Transcribe only the lines from the one containing "Given: Click the pet character portrait" through the final line of the entries below, exactly, and exclude the pictures.

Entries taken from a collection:
------------------------------

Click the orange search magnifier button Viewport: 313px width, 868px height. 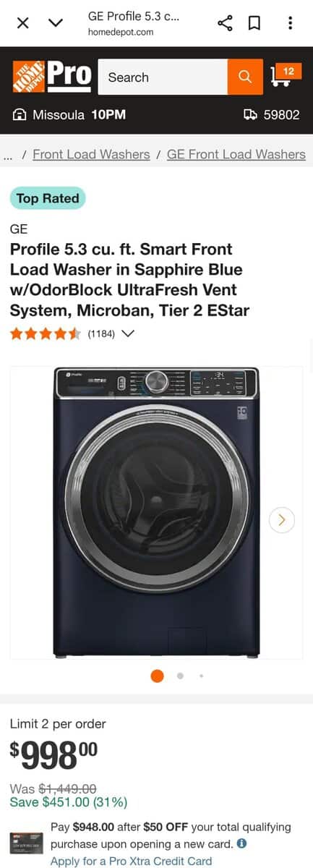point(245,77)
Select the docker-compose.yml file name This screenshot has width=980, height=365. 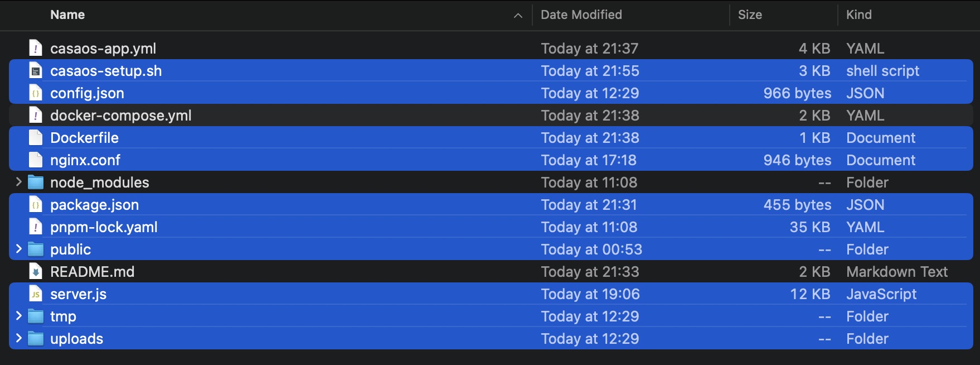(x=120, y=116)
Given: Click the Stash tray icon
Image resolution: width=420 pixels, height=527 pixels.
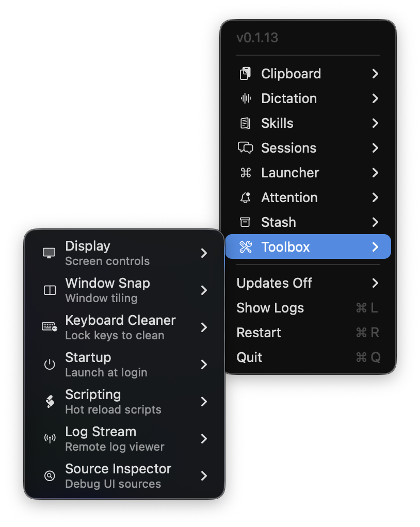Looking at the screenshot, I should [x=247, y=222].
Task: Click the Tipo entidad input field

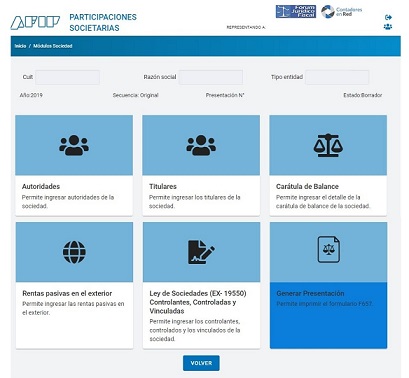Action: (337, 77)
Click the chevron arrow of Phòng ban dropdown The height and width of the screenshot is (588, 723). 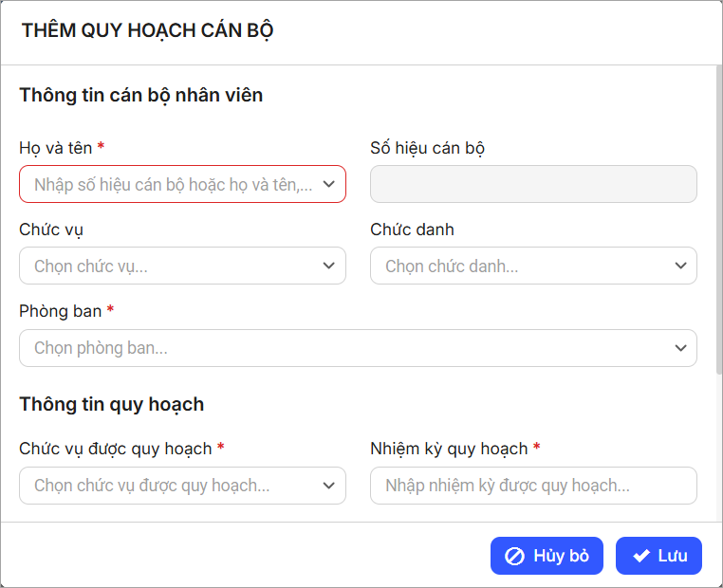680,348
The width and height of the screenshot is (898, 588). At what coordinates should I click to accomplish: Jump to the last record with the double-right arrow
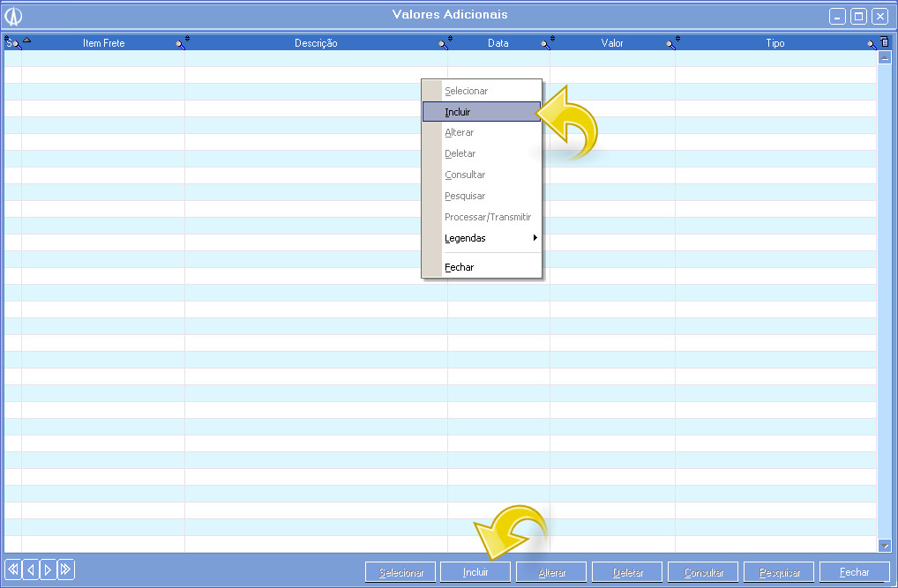coord(65,569)
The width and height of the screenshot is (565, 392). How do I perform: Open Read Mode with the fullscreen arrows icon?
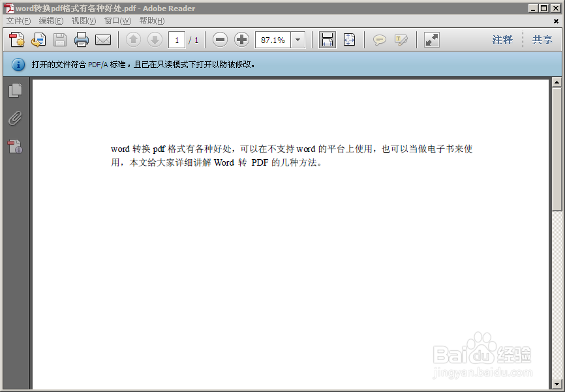point(431,40)
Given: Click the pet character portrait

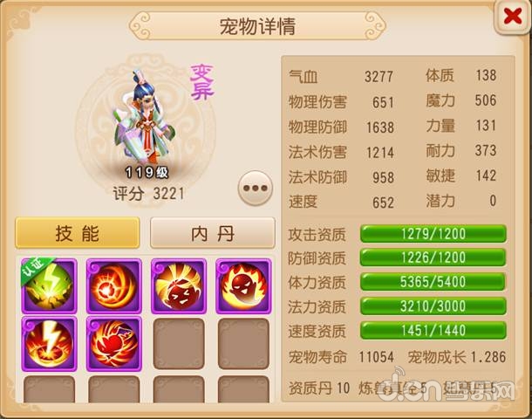Looking at the screenshot, I should (x=144, y=119).
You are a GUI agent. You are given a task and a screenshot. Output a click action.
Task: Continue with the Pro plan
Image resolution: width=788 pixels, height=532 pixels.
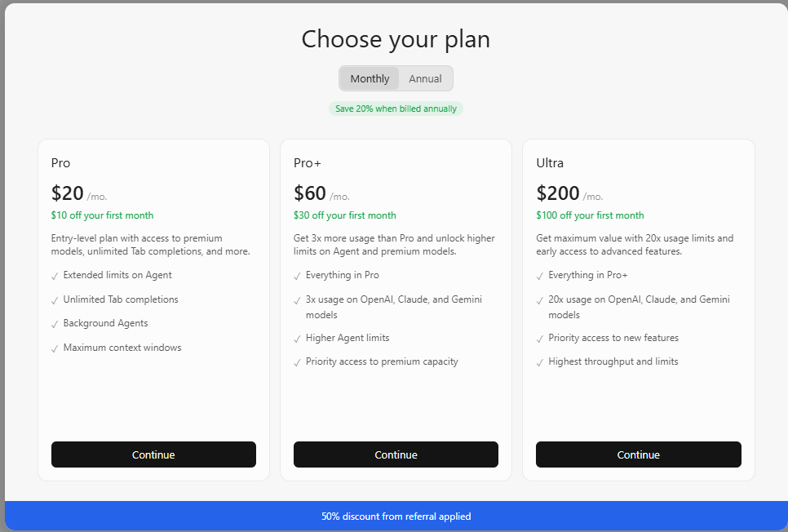[153, 454]

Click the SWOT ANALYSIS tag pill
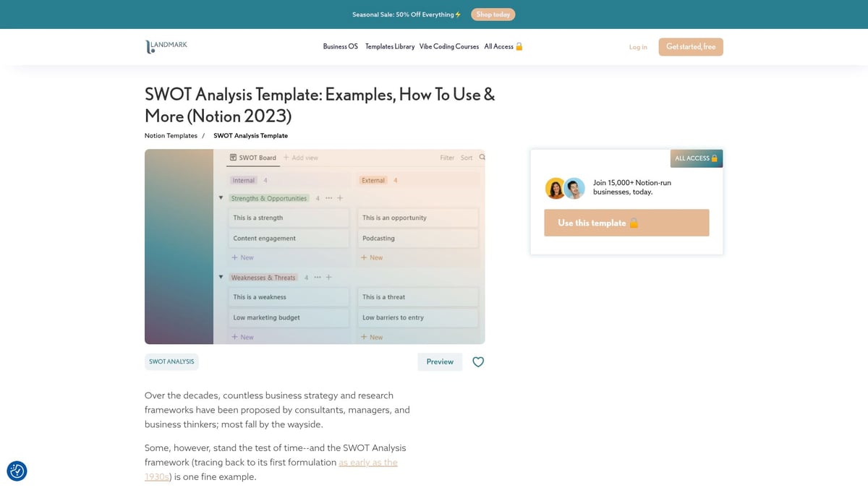coord(171,361)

------------------------------

**Answer to this exercise**
Given: Click the pet character portrait

Looking at the screenshot, I should (x=144, y=119).
You are a GUI agent. You are given a task and a screenshot. Output a click action.
Task: Continue with the Pro plan
Image resolution: width=788 pixels, height=532 pixels.
[153, 454]

Click the SWOT ANALYSIS tag pill
coord(171,361)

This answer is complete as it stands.